Coty has reported a lacklustre start to its 2026 financial year as beauty sales at the Kylie Cosmetics-owner sank across the board.
Revenue in Q1 decreased by 6% to US$1.58bn on a reported basis, and 8% on a like-for-like basis.
This was dragged down by a 4% slump in prestige beauty revenue to $1bn, impacted by weakened demand for make-up and skin care sales during the quarter.
Net revenue for the prestige category was also impacted by Coty “rightsizing” retailer inventory levels to match demand in the prestige fragrance category.
Consumer beauty also decreased 9% to $507m following a downturn across most European markets and trade destocking in mass fragrances.
“Coty’s strategic progress is accelerating as we elevate Coty as a prestige beauty company with an emphasis on fragrances and scenting across price points, complemented by capabilities in prestige cosmetics and skin care,” said Sue Nabi, CEO of Coty.
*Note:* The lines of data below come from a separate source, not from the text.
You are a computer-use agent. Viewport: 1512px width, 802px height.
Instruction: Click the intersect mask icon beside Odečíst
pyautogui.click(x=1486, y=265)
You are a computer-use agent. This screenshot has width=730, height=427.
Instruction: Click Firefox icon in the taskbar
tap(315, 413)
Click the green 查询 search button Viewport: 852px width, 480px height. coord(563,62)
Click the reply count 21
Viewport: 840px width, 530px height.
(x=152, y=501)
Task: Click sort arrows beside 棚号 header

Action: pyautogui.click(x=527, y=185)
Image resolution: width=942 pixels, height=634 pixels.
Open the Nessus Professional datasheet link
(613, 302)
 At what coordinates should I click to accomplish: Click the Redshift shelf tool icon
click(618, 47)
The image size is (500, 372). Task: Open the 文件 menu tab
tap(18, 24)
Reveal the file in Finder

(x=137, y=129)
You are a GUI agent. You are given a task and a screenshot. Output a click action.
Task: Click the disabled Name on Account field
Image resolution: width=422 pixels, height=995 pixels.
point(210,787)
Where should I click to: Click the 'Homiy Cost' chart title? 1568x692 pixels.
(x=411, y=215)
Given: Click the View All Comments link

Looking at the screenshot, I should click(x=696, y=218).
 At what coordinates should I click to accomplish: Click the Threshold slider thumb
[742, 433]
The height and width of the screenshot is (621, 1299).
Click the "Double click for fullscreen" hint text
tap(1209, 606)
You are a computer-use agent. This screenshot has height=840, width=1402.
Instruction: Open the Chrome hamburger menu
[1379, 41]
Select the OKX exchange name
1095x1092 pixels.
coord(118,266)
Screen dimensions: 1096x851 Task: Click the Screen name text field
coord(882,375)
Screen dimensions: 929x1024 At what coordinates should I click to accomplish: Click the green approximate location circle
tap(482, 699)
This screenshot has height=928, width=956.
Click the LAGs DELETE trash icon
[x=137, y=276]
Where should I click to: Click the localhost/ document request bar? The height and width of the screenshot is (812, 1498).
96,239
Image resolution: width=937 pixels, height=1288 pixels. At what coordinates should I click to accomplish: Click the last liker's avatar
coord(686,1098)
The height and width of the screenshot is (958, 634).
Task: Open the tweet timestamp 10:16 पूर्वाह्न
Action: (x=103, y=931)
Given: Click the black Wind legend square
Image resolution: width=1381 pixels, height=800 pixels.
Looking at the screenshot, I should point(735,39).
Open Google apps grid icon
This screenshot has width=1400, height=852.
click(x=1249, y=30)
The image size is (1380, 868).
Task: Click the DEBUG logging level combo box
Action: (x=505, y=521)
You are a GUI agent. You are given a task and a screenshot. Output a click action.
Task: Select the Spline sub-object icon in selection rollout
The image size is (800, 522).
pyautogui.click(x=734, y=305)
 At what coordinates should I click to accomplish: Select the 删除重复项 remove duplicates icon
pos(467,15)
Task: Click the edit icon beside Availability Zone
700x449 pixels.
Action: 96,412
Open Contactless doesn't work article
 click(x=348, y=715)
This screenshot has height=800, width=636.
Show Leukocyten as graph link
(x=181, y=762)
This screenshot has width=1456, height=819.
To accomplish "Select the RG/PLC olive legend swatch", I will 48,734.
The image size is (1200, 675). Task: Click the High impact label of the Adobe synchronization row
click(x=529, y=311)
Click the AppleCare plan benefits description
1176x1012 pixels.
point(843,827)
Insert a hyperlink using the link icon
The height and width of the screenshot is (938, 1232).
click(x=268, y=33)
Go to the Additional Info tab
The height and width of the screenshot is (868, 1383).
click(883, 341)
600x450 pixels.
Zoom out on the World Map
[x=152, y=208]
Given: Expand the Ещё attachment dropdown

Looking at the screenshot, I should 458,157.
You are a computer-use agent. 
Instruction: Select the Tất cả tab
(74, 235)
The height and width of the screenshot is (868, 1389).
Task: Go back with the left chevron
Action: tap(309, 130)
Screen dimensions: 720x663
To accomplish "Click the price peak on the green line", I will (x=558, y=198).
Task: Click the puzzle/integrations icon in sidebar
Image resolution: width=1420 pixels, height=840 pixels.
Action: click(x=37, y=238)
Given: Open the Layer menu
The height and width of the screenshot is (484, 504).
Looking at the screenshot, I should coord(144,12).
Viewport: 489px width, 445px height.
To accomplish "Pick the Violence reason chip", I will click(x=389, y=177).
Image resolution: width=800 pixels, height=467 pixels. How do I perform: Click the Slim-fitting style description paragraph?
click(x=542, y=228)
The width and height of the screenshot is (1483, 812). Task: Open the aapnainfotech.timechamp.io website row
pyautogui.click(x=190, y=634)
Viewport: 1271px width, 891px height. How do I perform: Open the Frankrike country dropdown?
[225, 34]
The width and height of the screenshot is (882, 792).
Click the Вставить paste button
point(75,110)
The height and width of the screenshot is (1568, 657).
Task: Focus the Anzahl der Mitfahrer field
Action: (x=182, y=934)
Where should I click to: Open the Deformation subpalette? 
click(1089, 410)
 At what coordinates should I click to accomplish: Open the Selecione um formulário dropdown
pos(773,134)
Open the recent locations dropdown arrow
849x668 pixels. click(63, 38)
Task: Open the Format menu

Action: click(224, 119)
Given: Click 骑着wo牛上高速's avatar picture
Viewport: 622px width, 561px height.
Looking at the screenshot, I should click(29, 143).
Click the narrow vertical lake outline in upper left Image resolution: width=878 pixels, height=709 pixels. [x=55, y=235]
“In line with our recent strategic announcements, over the coming years we will concentrate investment behind our portfolio brands with the greatest long-term potential, while also building and elevating our newly added licenses and brands.”
Revenue declines were reported across all of Coty’s major trading markets, as US sales declined 6% to $649.6m due to lower demand for consumer beauty and retailer rightsizing.
Europe, the Middle East and Africa’s (EMEA) 4% income decrease to $754.8m was attributed to lagging colour cosmetics sales in consumer beauty.
Asia Pacific saw the largest declines during the quarter, however, as revenues sank 9% to $172.8m amid market softness.
Despite lagging sales, the US beauty giant remains optimistic about its position for the second quarter of trading as it pivots its focus towards fragrances.
Nabi added: “Following recent changes, Coty’s underlying business trends are already improving, in line to slightly ahead of our expectations, particularly in prestige.
“In Q1, our US prestige fragrance sell-out grew by a mid-to-high single-digit percentage, in line with the market, and we expect the US prestige business to return to both sales and sell-out growth in Q2.”
Although Coty is shoring up its perfume offering in a bid to boost sales, the US giant is set to lose its beauty license for Gucci following L’Oréal’s acquisition of Kering Beauté in October.
The company will continue to operate Gucci Beauty under its current agreement, and stated in its Q1 update that it will focus on “optimising the brand during its remaining term”.
Alongside fragrances, Coty also recently launched a strategic review of its Consumer Beauty business to “compete more effectively”.
This involves a stronger focus on its colour cosmetics business, estimated to be worth US$1.2bn, which comprises brands CoverGirl, Rimmel London, Sally Hansen and Max Factor.
Coty has experienced a challenging year in 2025, having reported mixed trading throughout and also slashing 700 jobs in April as part of its ‘transformational’ overhaul.
The ‘All-in to Win’ programme, announced in 2020, aims to streamline organisational structure across Coty’s key operating markets.